**Directions for this task:** Could you find every line in the entries below that holds the word "paisley" and copy it?

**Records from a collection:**
========

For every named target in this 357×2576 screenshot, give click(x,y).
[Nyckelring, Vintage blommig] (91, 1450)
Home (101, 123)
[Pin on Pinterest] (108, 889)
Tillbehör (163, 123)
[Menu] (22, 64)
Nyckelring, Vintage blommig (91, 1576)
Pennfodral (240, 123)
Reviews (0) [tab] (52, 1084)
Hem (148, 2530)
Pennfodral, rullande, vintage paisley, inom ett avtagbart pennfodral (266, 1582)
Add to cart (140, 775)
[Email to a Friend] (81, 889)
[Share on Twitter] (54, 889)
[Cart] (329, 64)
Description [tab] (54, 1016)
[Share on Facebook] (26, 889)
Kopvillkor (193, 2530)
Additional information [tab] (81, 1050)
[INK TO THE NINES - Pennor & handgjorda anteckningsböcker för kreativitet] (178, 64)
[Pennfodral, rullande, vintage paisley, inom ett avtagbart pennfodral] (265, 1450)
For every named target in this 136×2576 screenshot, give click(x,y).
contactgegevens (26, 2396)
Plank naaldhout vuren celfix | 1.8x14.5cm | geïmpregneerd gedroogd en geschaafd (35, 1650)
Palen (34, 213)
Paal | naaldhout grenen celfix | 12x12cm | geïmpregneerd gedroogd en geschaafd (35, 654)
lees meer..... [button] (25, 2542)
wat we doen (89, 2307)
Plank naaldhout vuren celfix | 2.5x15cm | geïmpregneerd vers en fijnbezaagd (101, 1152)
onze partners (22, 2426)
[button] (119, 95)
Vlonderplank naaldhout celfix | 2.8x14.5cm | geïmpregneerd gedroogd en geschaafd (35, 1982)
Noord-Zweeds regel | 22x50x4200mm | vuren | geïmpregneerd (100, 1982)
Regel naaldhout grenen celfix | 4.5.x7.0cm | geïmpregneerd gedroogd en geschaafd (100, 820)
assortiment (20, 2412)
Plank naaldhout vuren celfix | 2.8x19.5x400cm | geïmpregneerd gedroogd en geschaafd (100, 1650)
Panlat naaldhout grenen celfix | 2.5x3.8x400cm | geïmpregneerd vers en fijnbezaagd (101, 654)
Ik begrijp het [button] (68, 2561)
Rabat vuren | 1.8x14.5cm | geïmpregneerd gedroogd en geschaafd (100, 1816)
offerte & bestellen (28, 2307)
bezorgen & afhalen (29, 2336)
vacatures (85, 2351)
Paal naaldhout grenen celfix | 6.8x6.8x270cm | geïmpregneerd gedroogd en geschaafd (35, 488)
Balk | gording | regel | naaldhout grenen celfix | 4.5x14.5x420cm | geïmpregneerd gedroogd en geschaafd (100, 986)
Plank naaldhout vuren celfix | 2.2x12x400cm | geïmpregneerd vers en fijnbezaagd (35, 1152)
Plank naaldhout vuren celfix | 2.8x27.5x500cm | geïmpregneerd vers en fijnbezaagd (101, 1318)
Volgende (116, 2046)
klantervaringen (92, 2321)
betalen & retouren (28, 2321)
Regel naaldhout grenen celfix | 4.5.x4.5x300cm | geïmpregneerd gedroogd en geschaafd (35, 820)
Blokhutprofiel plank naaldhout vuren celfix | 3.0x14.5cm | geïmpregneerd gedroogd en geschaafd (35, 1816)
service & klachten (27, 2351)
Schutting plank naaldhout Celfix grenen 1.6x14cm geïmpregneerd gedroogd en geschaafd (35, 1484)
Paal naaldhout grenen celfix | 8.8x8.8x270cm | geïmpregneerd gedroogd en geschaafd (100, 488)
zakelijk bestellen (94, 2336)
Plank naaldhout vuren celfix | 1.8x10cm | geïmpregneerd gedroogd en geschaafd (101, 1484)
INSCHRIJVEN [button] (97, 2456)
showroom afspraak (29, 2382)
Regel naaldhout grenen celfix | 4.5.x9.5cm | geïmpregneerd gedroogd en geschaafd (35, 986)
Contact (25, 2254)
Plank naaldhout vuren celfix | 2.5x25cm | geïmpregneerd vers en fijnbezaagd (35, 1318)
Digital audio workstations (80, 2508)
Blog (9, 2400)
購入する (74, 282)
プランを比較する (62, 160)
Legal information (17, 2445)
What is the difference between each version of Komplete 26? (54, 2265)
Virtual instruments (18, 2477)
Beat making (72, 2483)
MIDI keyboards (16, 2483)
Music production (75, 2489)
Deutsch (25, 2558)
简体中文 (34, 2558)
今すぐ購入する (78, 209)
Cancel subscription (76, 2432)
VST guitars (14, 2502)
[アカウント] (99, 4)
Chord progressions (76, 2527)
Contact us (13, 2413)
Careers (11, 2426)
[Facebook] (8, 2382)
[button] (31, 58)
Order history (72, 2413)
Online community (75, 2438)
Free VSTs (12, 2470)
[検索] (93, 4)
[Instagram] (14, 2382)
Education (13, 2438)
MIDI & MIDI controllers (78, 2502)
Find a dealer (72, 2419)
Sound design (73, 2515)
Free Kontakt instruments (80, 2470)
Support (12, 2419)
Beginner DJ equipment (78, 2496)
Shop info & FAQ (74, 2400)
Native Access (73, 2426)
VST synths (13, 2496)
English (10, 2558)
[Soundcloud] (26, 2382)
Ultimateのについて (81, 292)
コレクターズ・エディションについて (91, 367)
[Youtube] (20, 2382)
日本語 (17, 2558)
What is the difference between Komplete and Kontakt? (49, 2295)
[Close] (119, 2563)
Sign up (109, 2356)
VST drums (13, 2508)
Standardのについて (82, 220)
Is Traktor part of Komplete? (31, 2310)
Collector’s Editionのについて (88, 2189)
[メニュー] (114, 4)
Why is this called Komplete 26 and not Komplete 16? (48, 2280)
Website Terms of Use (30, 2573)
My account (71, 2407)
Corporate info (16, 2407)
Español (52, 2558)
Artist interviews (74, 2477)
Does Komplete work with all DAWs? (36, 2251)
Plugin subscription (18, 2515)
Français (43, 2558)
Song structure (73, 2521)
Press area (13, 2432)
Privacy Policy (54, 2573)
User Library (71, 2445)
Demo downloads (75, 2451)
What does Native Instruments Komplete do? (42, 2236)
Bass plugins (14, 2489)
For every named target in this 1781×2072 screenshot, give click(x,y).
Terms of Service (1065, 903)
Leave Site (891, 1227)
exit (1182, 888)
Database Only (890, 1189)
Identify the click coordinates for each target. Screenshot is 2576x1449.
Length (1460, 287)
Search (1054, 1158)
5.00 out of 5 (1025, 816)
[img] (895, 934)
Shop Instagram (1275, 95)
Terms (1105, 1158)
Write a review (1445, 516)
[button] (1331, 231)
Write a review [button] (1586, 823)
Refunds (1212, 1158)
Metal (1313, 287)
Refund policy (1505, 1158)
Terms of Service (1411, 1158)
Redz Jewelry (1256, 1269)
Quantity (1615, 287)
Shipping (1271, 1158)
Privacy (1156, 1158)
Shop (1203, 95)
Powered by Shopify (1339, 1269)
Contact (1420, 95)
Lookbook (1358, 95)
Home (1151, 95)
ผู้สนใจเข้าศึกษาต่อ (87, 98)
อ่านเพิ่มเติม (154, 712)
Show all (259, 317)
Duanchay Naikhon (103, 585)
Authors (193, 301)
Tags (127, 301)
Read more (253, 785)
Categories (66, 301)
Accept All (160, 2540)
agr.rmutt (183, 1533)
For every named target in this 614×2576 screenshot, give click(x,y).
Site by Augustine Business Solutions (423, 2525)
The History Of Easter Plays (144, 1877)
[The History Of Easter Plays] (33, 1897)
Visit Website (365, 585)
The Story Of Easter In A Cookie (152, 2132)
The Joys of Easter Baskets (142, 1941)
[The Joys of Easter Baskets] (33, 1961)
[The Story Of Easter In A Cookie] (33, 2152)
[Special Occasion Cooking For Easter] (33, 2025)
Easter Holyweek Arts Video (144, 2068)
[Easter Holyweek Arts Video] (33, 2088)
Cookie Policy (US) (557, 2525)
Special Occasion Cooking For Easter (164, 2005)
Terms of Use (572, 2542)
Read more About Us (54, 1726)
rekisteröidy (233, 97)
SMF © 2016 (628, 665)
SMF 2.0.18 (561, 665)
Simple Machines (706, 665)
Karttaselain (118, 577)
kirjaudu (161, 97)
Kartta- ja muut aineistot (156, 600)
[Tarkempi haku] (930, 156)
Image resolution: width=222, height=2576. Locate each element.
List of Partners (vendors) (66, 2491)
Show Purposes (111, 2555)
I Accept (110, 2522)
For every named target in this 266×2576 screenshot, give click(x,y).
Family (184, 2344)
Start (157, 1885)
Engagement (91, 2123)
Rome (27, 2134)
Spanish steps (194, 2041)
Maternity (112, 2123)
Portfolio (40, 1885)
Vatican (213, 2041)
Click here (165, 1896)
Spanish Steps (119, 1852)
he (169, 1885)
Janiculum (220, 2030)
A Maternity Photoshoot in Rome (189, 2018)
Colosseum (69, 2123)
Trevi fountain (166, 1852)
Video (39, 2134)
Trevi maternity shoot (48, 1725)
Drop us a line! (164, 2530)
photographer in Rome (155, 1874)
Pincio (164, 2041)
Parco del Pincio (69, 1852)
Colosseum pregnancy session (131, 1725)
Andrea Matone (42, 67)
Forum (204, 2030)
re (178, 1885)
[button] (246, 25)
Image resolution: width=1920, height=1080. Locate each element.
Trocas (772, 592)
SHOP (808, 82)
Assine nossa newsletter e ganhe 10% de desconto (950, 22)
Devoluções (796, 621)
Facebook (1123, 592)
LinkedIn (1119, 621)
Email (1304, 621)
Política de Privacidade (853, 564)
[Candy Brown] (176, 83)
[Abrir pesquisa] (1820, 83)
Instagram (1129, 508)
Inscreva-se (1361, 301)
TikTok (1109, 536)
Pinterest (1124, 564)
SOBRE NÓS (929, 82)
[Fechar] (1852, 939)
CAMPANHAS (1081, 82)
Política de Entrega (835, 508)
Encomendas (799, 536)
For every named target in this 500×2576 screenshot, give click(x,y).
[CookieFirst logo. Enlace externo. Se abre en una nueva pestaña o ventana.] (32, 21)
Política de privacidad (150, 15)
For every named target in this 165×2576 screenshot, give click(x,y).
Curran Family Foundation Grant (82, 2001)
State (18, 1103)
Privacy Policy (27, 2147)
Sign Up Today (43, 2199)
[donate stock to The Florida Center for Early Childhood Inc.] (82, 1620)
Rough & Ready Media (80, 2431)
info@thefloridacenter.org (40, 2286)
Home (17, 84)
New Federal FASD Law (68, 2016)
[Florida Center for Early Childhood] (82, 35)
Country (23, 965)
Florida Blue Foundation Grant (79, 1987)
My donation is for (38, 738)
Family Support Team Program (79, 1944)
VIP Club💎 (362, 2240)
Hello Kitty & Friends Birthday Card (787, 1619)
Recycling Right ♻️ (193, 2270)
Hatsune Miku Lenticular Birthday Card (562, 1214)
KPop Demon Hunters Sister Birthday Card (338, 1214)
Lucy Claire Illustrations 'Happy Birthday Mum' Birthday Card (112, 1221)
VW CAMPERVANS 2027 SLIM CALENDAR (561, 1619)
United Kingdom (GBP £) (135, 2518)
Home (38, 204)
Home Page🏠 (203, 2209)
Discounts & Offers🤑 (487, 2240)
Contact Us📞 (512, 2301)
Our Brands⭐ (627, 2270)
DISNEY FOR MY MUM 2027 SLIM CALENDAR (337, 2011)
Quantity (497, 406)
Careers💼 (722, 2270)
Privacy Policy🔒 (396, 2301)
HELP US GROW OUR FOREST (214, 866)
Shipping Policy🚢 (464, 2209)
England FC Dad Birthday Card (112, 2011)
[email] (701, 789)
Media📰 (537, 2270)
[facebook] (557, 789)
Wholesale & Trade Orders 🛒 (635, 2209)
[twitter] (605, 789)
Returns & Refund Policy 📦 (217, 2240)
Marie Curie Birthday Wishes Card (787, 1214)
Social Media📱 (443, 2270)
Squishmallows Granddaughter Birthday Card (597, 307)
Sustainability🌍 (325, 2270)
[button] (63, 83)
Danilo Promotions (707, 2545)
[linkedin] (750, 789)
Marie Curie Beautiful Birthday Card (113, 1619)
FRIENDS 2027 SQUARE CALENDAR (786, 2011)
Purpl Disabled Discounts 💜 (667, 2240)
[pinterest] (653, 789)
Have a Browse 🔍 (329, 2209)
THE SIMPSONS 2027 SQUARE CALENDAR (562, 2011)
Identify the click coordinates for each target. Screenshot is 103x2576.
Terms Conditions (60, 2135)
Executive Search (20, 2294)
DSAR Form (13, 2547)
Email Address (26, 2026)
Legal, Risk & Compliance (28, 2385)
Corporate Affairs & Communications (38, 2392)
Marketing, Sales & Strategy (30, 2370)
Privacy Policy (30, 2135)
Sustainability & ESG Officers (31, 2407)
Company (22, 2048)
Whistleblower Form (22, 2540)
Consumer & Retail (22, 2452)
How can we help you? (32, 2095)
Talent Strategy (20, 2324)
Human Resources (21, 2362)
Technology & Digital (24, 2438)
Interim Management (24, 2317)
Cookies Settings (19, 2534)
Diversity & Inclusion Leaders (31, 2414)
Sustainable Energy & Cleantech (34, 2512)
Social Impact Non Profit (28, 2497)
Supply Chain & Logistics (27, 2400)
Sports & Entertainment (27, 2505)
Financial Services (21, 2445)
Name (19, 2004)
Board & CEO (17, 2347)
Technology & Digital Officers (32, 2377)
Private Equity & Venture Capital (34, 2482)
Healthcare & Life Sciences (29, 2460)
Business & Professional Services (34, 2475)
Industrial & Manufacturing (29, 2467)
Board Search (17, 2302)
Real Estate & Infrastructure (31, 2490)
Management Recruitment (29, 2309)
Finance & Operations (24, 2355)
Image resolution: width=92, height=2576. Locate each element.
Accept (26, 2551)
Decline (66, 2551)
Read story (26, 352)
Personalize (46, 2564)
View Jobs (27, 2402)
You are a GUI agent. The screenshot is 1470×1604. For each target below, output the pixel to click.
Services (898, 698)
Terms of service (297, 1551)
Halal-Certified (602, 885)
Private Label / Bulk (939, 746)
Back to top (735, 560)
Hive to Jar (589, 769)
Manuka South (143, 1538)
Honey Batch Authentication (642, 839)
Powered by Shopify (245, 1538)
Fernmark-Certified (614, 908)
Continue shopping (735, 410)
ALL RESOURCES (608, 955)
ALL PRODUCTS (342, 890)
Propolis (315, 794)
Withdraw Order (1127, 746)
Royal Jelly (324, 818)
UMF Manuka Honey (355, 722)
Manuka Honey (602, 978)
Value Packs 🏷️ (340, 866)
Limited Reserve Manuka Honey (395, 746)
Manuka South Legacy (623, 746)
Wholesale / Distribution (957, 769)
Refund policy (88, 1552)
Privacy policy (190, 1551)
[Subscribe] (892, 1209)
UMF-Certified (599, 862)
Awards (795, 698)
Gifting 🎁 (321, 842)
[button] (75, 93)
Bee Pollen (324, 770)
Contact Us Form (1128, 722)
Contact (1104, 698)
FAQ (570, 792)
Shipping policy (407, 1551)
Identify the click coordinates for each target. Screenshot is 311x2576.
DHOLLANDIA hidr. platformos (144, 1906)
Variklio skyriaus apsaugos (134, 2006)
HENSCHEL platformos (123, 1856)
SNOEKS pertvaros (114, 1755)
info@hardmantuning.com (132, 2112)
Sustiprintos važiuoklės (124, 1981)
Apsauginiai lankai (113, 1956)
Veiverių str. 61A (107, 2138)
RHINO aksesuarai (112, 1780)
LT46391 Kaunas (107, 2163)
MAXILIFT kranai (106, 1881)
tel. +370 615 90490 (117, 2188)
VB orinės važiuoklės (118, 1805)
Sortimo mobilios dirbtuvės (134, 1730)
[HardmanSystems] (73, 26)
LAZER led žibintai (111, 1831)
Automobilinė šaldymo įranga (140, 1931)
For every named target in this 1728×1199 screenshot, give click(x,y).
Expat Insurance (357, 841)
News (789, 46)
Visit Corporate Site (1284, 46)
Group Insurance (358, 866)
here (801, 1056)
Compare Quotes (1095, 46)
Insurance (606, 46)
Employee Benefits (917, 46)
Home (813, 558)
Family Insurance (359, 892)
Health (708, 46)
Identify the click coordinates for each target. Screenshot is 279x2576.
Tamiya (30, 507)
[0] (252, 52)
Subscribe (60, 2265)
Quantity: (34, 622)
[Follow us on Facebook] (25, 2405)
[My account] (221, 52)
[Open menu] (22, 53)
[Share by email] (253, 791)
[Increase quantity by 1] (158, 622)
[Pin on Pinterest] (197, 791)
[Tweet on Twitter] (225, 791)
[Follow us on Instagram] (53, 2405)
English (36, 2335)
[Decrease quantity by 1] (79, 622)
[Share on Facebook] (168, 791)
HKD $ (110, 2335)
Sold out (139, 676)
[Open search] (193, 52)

========

**Response:**
Pennfodral, rullande, vintage paisley, inom ett avtagbart pennfodral (266, 1582)
[Pennfodral, rullande, vintage paisley, inom ett avtagbart pennfodral] (265, 1450)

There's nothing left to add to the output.